South Dakota farmers have aged, many farmers are now part-timers, and farms have increased in size while the number of farming operations has reduced. The 1980’s slump in the ag economy spelled hard times for agriculture in the state and pushed many out of production ag. Some of us who did survive it found ourselves discouraging our kids from coming back home to farm, hoping to spare them the economic hardships we had undergone.

It seems obvious to us that the world still needs to be fed, yet there appears to be a complete disconnect between the American public and where their food comes from. Those students who have participated in 4-H and FFA have a much clearer understanding than most, but, I wonder, who will come after us?

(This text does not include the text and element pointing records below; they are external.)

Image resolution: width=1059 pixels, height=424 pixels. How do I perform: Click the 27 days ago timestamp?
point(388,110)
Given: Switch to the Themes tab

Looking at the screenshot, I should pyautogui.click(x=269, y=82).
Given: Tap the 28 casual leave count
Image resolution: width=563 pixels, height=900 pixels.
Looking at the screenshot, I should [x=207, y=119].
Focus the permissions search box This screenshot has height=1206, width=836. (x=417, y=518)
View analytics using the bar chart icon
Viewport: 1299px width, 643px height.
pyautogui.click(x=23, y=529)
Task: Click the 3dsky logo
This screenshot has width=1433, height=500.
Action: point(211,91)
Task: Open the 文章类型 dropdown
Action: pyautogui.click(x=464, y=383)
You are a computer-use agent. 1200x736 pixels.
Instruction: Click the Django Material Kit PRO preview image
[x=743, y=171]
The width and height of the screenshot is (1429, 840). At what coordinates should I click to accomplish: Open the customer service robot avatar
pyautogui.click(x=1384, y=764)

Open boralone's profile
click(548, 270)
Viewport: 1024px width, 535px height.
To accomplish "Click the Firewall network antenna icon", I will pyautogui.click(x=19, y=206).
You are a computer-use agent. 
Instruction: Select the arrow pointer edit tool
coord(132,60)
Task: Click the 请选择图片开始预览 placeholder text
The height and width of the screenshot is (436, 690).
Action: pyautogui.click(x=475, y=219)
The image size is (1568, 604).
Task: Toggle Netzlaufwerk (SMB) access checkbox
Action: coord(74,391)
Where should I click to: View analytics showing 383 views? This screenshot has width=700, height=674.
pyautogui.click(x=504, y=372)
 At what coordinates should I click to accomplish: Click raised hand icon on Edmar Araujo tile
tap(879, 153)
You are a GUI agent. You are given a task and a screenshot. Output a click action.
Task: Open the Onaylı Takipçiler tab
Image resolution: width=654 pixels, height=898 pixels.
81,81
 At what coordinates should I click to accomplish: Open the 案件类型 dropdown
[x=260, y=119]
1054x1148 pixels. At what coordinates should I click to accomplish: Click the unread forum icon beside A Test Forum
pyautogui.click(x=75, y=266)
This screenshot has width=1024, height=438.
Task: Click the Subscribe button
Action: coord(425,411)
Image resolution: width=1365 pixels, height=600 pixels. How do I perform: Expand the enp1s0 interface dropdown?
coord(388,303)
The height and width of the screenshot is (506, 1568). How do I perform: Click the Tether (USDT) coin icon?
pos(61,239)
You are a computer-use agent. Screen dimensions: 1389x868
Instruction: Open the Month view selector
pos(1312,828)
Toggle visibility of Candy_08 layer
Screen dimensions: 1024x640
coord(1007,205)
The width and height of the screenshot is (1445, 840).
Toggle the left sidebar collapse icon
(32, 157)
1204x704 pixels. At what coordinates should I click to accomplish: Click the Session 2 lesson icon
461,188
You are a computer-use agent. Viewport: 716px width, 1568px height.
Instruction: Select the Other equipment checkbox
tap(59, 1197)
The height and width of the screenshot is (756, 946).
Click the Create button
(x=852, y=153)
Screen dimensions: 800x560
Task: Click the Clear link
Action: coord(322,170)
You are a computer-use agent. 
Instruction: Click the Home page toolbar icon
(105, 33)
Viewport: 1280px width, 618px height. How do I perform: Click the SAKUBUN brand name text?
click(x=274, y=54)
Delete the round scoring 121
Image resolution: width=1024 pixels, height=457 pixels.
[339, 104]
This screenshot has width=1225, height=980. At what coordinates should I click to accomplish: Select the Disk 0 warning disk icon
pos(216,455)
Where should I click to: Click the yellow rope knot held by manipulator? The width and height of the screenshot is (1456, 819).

Is the current agriculture career field enticing to our graduates? Have we done our part to create a setting that encourages their desire to work, live, and play in South Dakota? Are our actions continuing to create significant ag prospects for them?

According to South Dakota Secretary of Agriculture, Lucas Lentch, there is opportunity in agriculture in South Dakota. He reminds the present generation of ag industry participants that agriculture is continuing to evolve and that the need for powerful, creative minds is great. He prompts us to embrace these changes and to welcome the new.

Here is a little preview of what to expect from the future ag industry population and the American consumer. Those born between the years 1985-2004 are referred to as Generation Y. These “Millennials” have a “think” mentality and are interconnected with access to — and the mastery of — many “devices.” They are great multi-taskers, are technological geniuses, and function with constant electronic stimuli. This age group is socially inclusive, socially conscious, and supportive of the green movement.

As I watch my high school graduate cross the stage and receive his well-earned diploma today, I will wonder, will he choose to work in the ag industry some day? Will he stay in South Dakota?

If he does, will we be ready for him?